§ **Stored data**
* * *
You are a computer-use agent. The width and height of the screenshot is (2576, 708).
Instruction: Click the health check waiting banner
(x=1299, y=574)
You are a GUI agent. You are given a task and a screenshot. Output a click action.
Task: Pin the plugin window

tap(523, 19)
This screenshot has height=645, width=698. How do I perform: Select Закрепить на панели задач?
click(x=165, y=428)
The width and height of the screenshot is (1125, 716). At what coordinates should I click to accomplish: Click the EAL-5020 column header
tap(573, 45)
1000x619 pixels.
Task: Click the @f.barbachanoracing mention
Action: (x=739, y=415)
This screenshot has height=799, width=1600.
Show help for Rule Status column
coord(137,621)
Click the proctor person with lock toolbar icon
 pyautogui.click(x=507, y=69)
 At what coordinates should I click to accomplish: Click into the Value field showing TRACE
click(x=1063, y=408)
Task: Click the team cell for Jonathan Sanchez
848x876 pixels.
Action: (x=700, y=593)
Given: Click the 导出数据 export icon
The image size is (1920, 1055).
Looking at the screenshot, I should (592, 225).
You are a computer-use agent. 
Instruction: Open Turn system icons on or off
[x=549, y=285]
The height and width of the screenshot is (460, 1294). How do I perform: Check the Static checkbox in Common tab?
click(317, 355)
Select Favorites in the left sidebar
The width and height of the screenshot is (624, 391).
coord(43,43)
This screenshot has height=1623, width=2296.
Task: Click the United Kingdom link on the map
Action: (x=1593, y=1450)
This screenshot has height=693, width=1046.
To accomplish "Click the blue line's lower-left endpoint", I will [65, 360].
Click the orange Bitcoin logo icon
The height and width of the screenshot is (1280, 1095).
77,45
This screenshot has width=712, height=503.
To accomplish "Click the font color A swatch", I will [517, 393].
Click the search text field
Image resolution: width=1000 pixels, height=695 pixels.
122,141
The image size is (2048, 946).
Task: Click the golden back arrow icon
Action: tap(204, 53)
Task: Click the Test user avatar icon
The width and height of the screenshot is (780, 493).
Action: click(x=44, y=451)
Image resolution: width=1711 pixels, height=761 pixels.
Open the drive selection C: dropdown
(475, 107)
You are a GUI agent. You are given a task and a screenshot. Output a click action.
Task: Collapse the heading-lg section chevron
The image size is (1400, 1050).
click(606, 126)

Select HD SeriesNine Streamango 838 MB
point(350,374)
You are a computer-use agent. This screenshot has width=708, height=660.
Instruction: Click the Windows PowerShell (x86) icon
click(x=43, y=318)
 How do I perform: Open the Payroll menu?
* * *
The lines above from the one containing "This screenshot has height=645, width=698." through the one containing "This screenshot has width=712, height=503." are to be set down exactly, and no others.

This screenshot has height=645, width=698. How do I perform: Select Закрепить на панели задач?
click(x=165, y=428)
The width and height of the screenshot is (1125, 716). At what coordinates should I click to accomplish: Click the EAL-5020 column header
tap(573, 45)
1000x619 pixels.
Task: Click the @f.barbachanoracing mention
Action: (x=739, y=415)
This screenshot has height=799, width=1600.
Show help for Rule Status column
coord(137,621)
Click the proctor person with lock toolbar icon
 pyautogui.click(x=507, y=69)
 At what coordinates should I click to accomplish: Click into the Value field showing TRACE
click(x=1063, y=408)
Task: Click the team cell for Jonathan Sanchez
848x876 pixels.
Action: (x=700, y=593)
Given: Click the 导出数据 export icon
The image size is (1920, 1055).
Looking at the screenshot, I should (592, 225).
You are a computer-use agent. 
Instruction: Open Turn system icons on or off
[x=549, y=285]
The height and width of the screenshot is (460, 1294). How do I perform: Check the Static checkbox in Common tab?
click(317, 355)
Select Favorites in the left sidebar
The width and height of the screenshot is (624, 391).
coord(43,43)
This screenshot has height=1623, width=2296.
Task: Click the United Kingdom link on the map
Action: (x=1593, y=1450)
This screenshot has height=693, width=1046.
To accomplish "Click the blue line's lower-left endpoint", I will [65, 360].
Click the orange Bitcoin logo icon
The height and width of the screenshot is (1280, 1095).
77,45
This screenshot has width=712, height=503.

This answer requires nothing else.